» Required action
From the line containing "Open the user profile avatar" down to the final line of the entries below, quote every line verbatim. Exclude pictures.

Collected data
_____
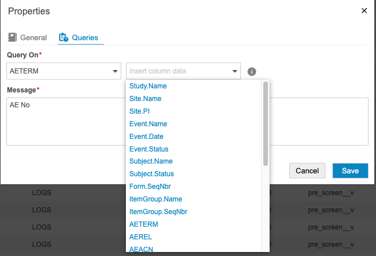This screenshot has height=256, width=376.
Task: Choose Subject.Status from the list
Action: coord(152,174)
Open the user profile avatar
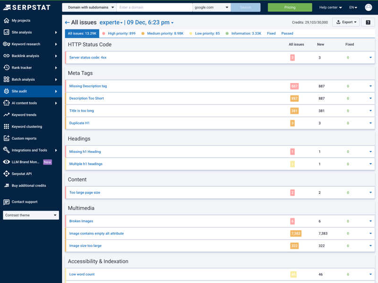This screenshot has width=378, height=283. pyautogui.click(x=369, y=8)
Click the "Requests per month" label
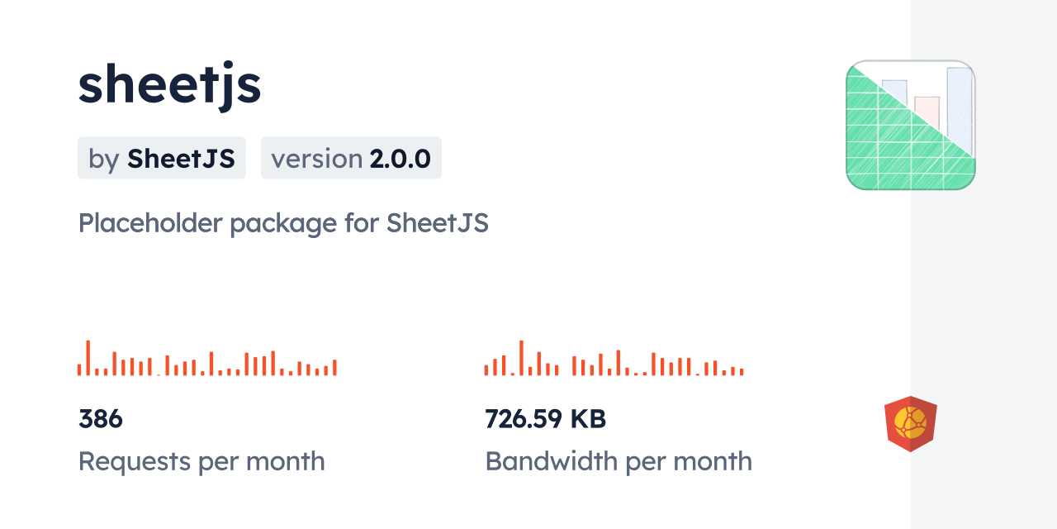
_____
» The completed task
Open the user profile avatar
This screenshot has width=378, height=283. pyautogui.click(x=369, y=8)
Click the "Requests per month" label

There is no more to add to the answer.